Ku lihat mata Aida berkaca-kaca. Ada gurat kesedihan di wajah ayunya yang tidak dapat dia sembunyikan. Seketika itu hatiku juga terasa sakit.
“Yudha adalah cinta pertamaku,” tutur Aida membuatku kaget. Tidak sepatah katapun keluar dari bibirku.
“Aku menyukai dia sejak SMP. Dia adalah senior ku waktu di pesantren dan dia adalah satu-satunya cowok yang pernah aku sukai dan yang membuat aku mengambil jurusan kedokteran,” suara Aida terdengar datar.
“Untuk petama kali aku menyukai seorang cowok, dia adalah Yhuda. Tapi aku tidak pernah berani mengungkapkannya pada siapapun. Aku suka mencari informasi tentangnya. Aku selalu berusaha mendekatkan diri padanya. Aku bertahan sekolah di pesantren agar bisa tetap dekat dengannya. Hanya saja waktu UM UGM aku nggak lulus makanya aku kuliah kedokteran di Unand. Aku berharap suatu saat bisa bekerja di rumah sakit yang sama dengannya, dan ternyata dia memang balik ke sini. Tapi semuanya tetap sama, dia tidak pernah menyadari keberadaanku. Aku hanya bisa mengaguminya tanpa bisa berharap lebih,” cerita Aida dengan suara bergetar menahan tangis.
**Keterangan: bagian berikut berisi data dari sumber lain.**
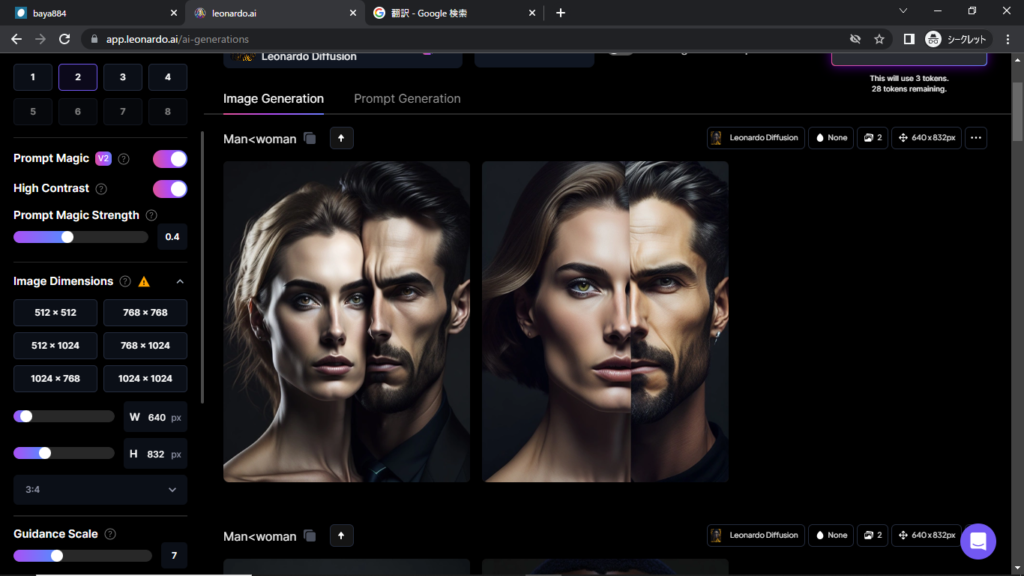1024x576 pixels.
Task: Choose the 768 × 1024 dimension preset
Action: tap(145, 346)
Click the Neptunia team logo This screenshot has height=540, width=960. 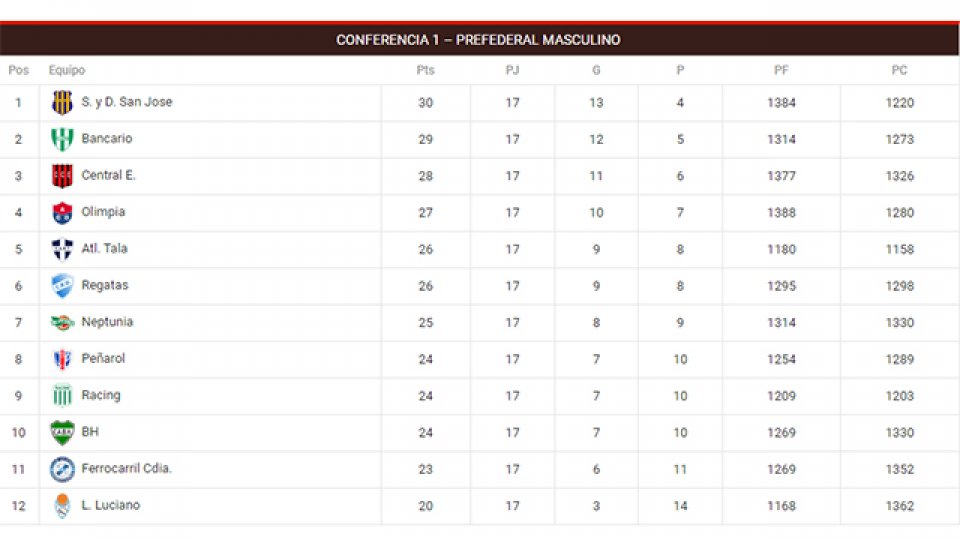pos(62,322)
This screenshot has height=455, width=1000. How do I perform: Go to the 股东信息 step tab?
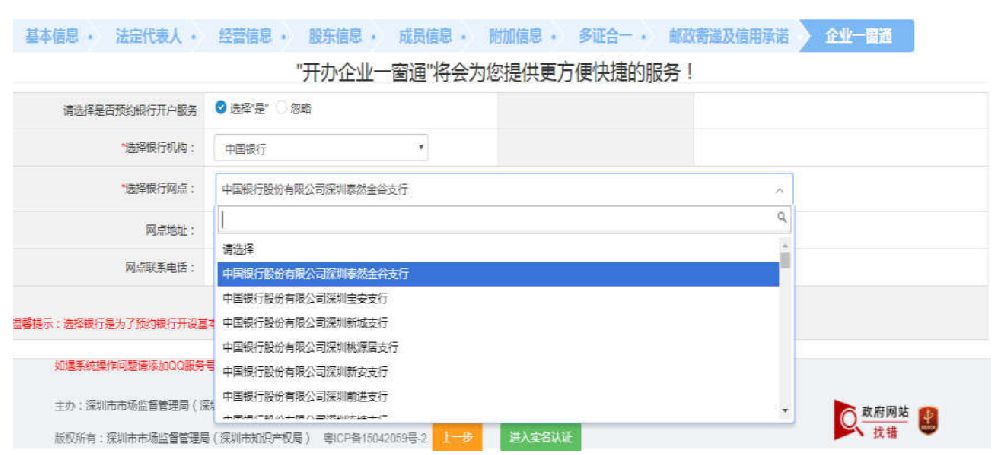tap(335, 37)
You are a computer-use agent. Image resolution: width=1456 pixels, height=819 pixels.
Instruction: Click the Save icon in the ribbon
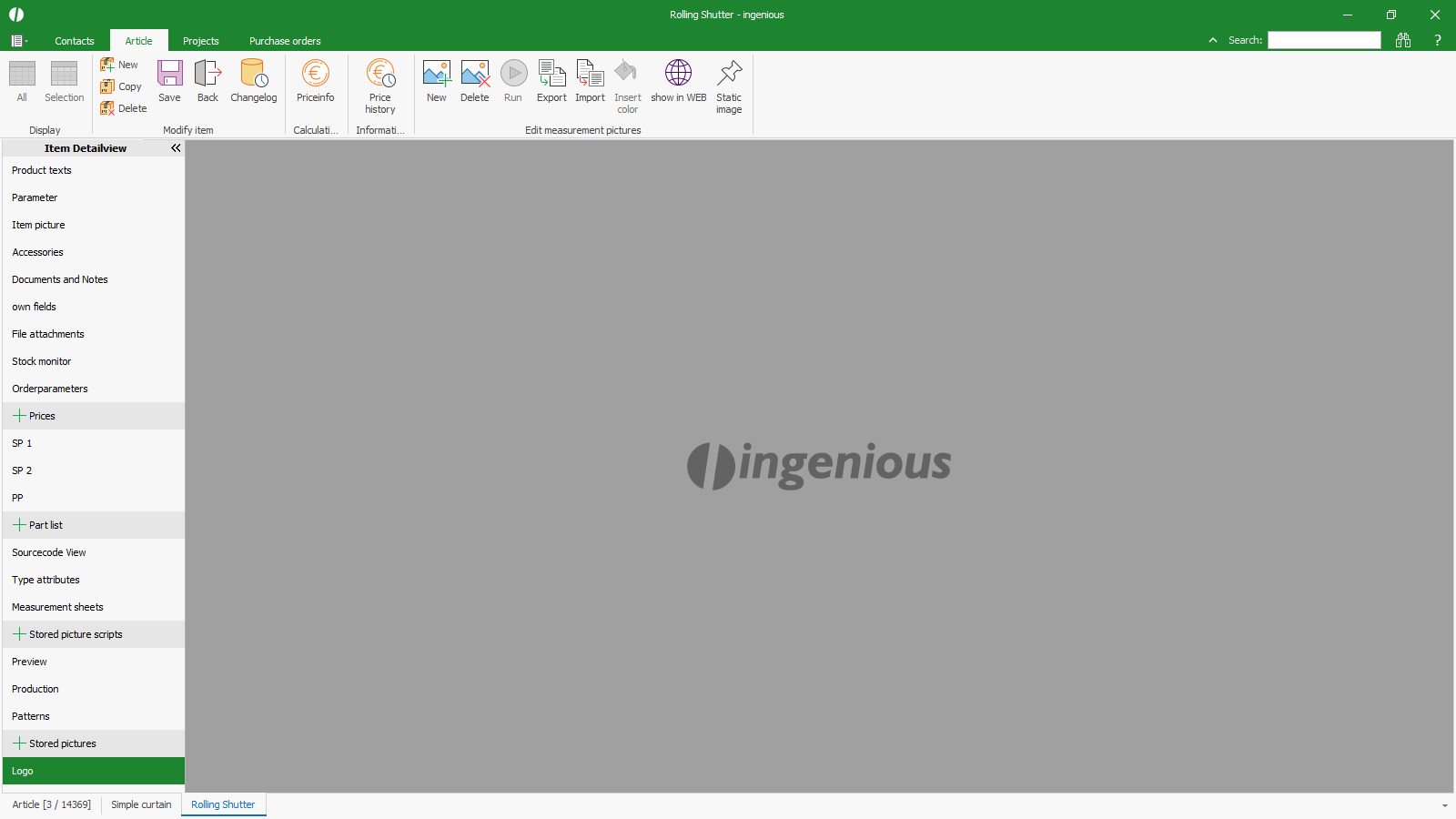click(169, 81)
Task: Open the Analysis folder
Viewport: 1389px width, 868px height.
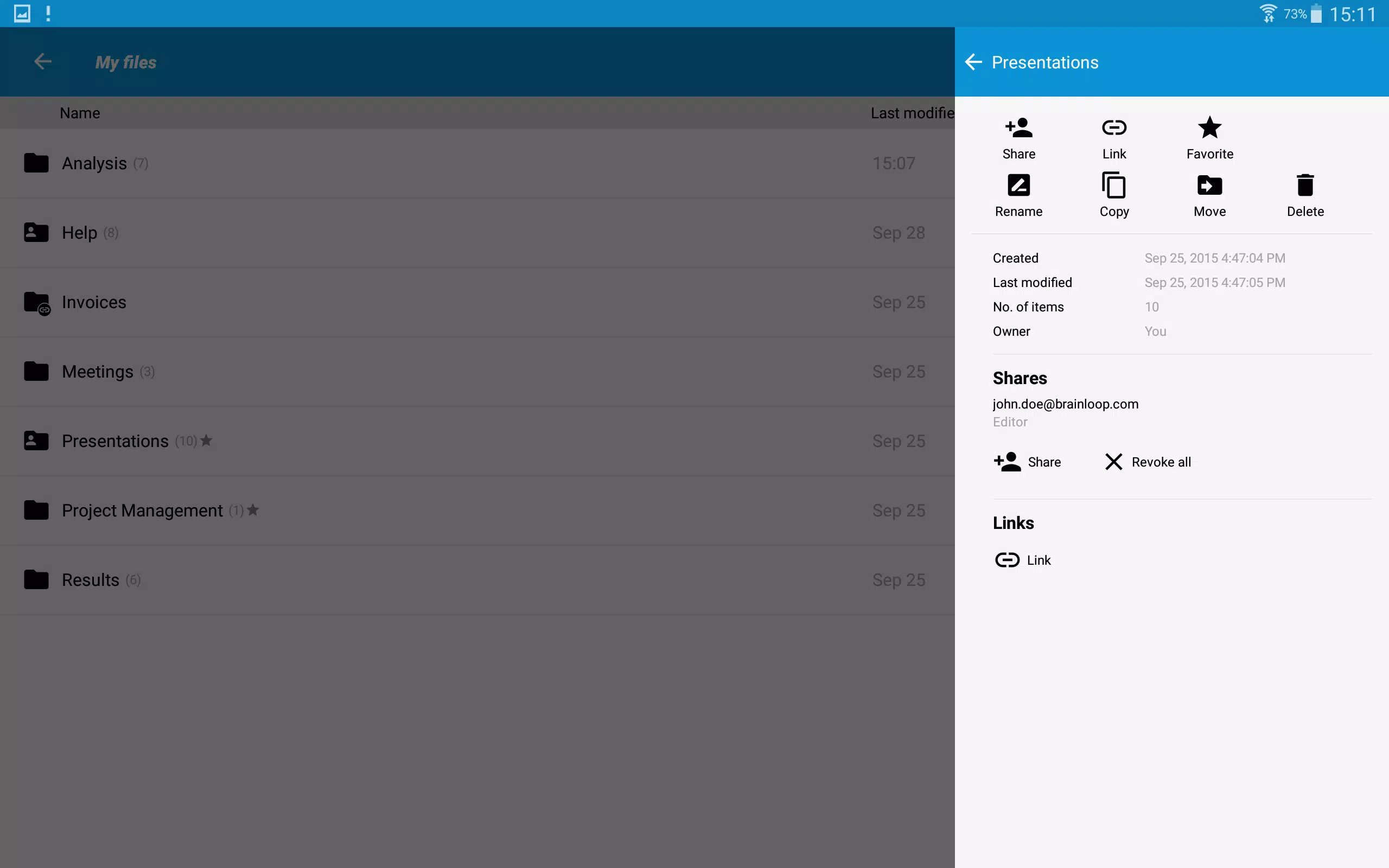Action: (x=477, y=164)
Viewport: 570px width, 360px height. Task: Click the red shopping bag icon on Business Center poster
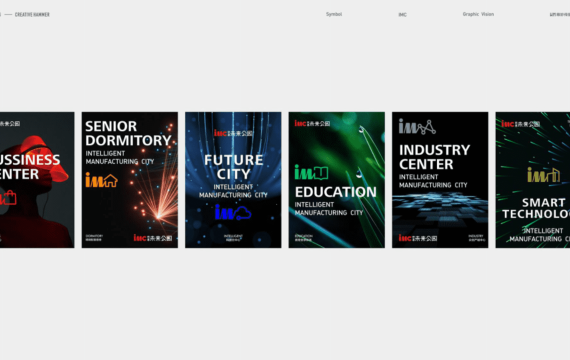tap(8, 198)
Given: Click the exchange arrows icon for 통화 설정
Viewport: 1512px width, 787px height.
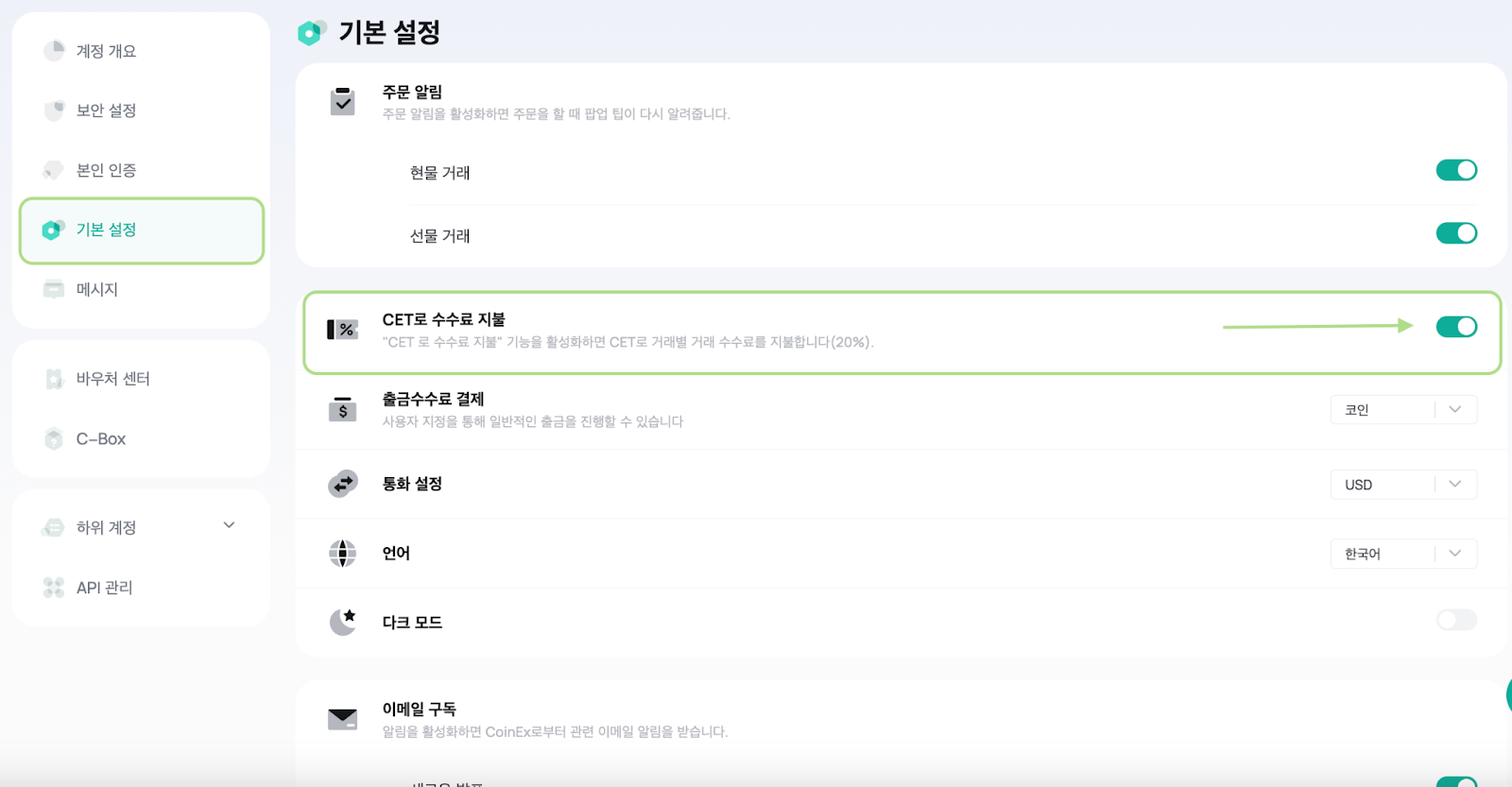Looking at the screenshot, I should point(342,484).
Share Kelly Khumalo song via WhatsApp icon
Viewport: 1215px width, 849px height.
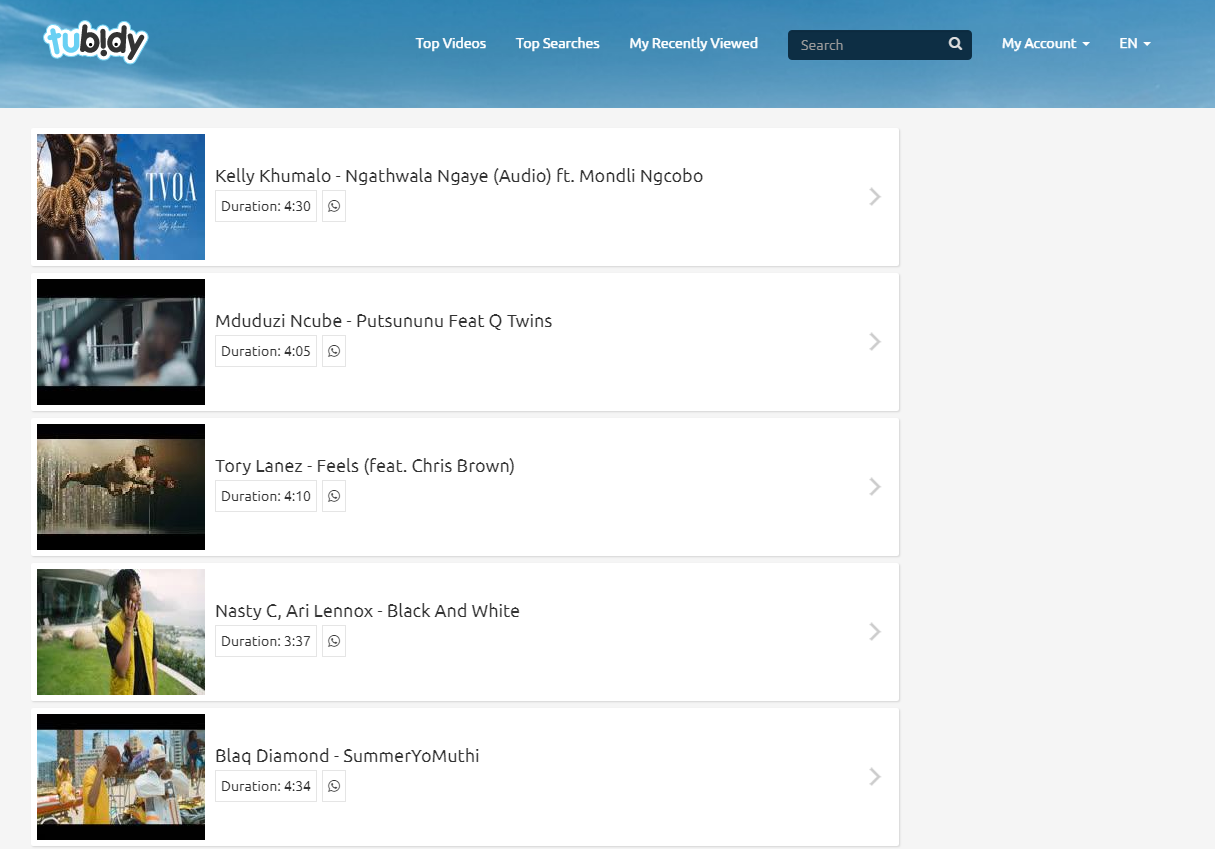click(x=334, y=206)
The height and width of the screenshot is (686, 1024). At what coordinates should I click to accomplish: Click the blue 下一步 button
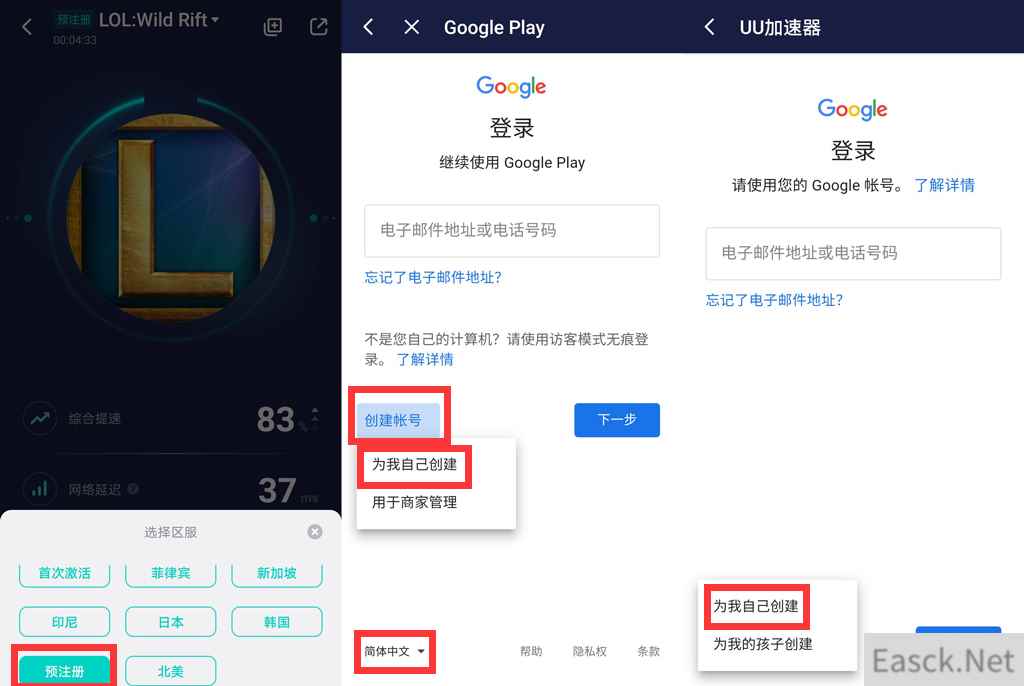pos(617,420)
”Ternyata kamulah orang yang beruntung bisa mendapat perhatiannya Nur, dan aku sangat lega karena dia tidak salah pilih. Dia menyukai orang yang juga ku kagumi,” lanjut Aida. Air mata yang sedari tadi ia tahan tumpah sudah.
Lidahku terasa kelu, aku tidak bisa berkata apa-apa. Ternyata selama ini kami sama-sama menyembunyikan perasaan kami pada dr Yudha. Dan Aida sudah jauh lebih dulu punya perasaan itu. Aku hanya bisa memeluk Aida tanpa sepatah katapun terucap dari bibirku. Jahatnya aku selama ini, aku hanya memperdulikan perasaanku. Kalau saja aku tau Aida punya perasaan khusus pada dr Yudha aku tidak akan memulai hayalanku tentang dirinya.
Aida melepaskan pelukanku dan menatapku dalam.
“Kamu lebih pantas buatnya Nur. Aku akan bahagia jika melihat orang-orang yang aku sayangi bahagia,” ujarnya.
Subhanallah, di belahan bumi mana akan ku temukan sahabat sebaik Aida. Benarkah masih ada orang sebaik dia di muka bumi ini. Bukankah tidak sedikit persahabatan yang hancur karena seorang makluk Allah SWT lainnya. Tapi tidak buat Aida. Mungkin dalam hal kuliah aku lebih jago darinya, tapi dalam urusan ketulusan aku kalah jauh darinya.
Aku menatap ke ujung cakrawala yang terbakar matahari senja. Sang raja telah membenamkan dirinya sebagai bukti cintanya pada alam untuk memberikan sinar kehidupan di belahan bumi lainnya dan memberikan kesempatan pada ratu malam untuk  menebar pesonanya di alam semesta. Suara azan berkumandang menuntun seluruh jagat raya kembali menekur pada Sang Khalik. Dan aku pun larut dalam sujud di depan Sang Maha Kuasa.